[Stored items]

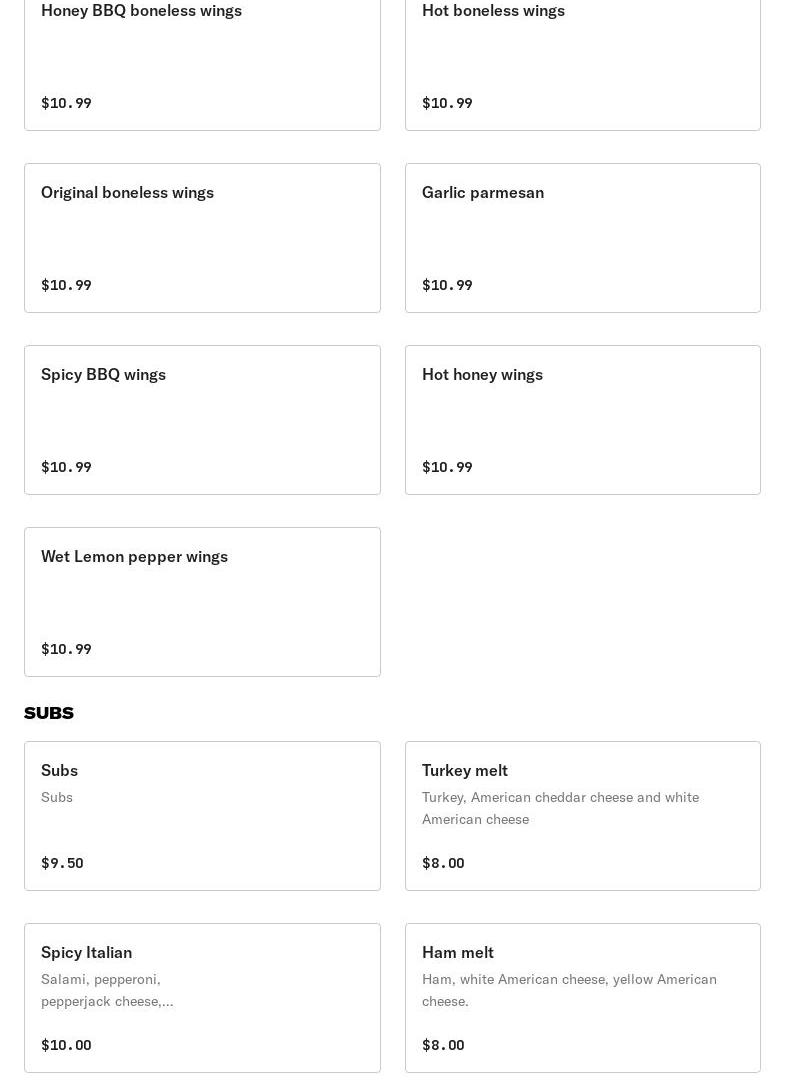The width and height of the screenshot is (785, 1084).
Task: Click the $8.00 price under Ham melt
Action: 443,1045
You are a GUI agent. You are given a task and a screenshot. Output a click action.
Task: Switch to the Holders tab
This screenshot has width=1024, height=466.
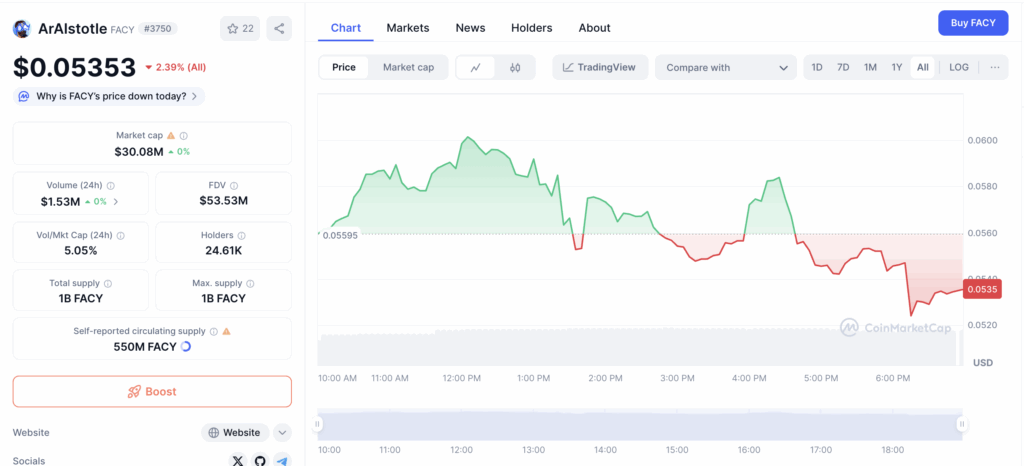coord(531,28)
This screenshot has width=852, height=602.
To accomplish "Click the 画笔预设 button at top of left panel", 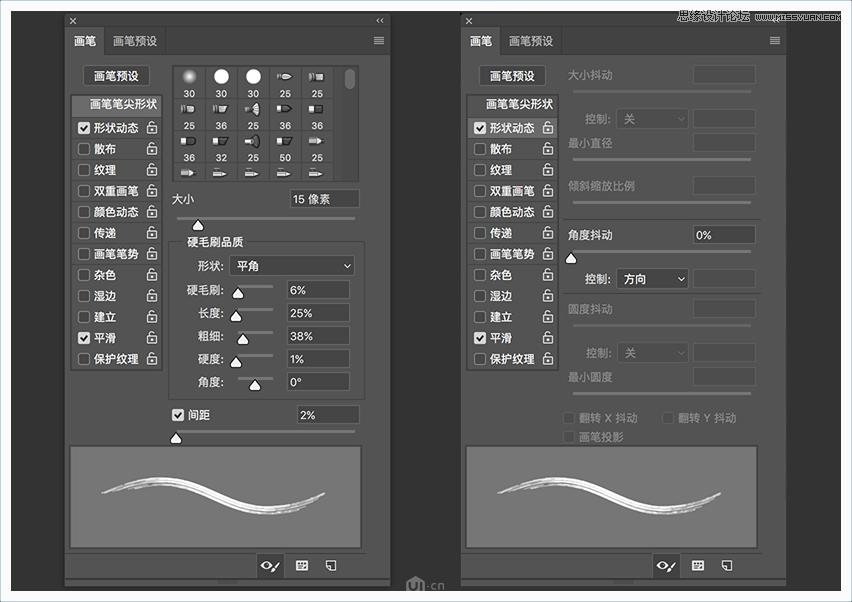I will coord(115,75).
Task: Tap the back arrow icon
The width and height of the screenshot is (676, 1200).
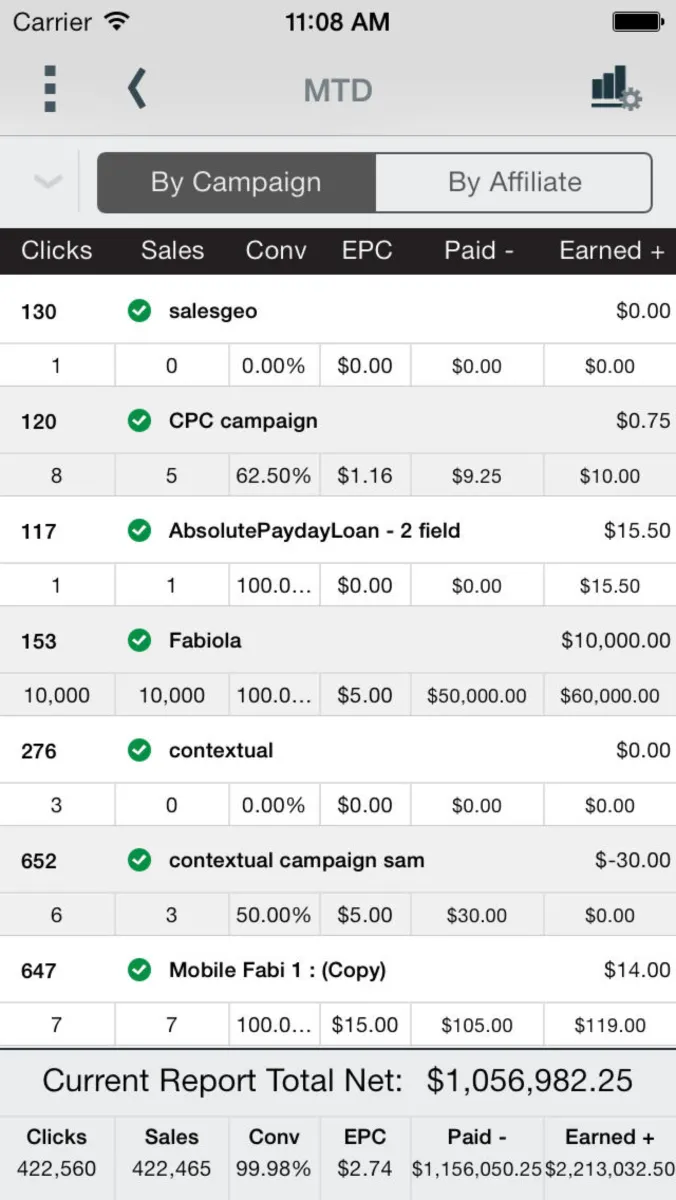Action: coord(137,90)
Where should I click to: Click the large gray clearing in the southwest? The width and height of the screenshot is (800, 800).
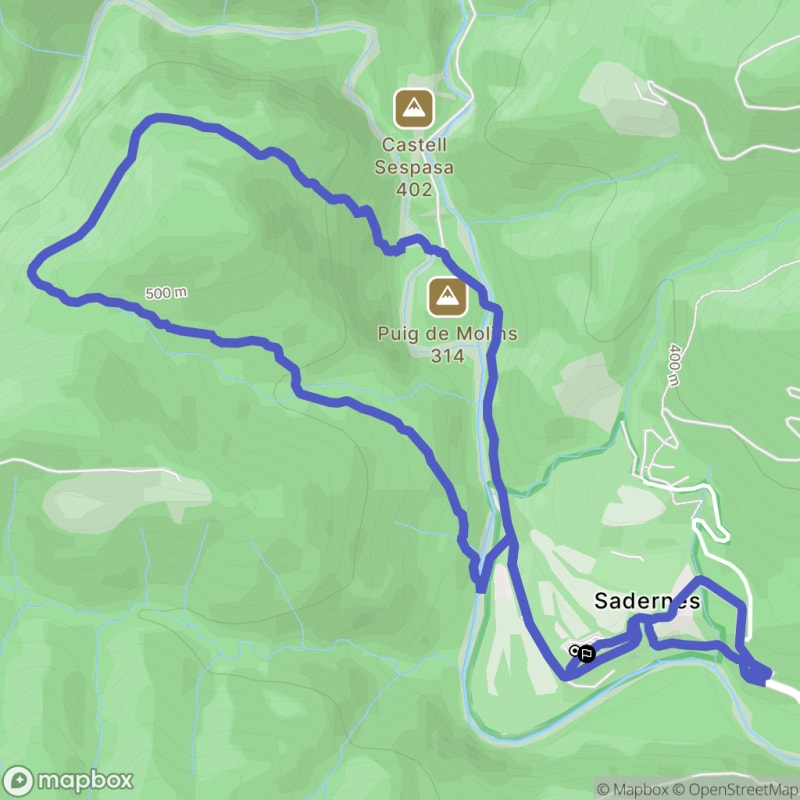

> [THE PROBLEM] Excerpt from the records above: set down only the lines from the one that contains "You are a GUI" through the one that contains "This screenshot has width=852, height=602.", inclusive, word for word. Pictures stay out.

> [ANSWER]
You are a GUI agent. You are given a task and a screenshot. Output a click action.
Task: Switch to the Holders tab
This screenshot has width=1024, height=466.
coord(531,28)
This screenshot has width=852, height=602.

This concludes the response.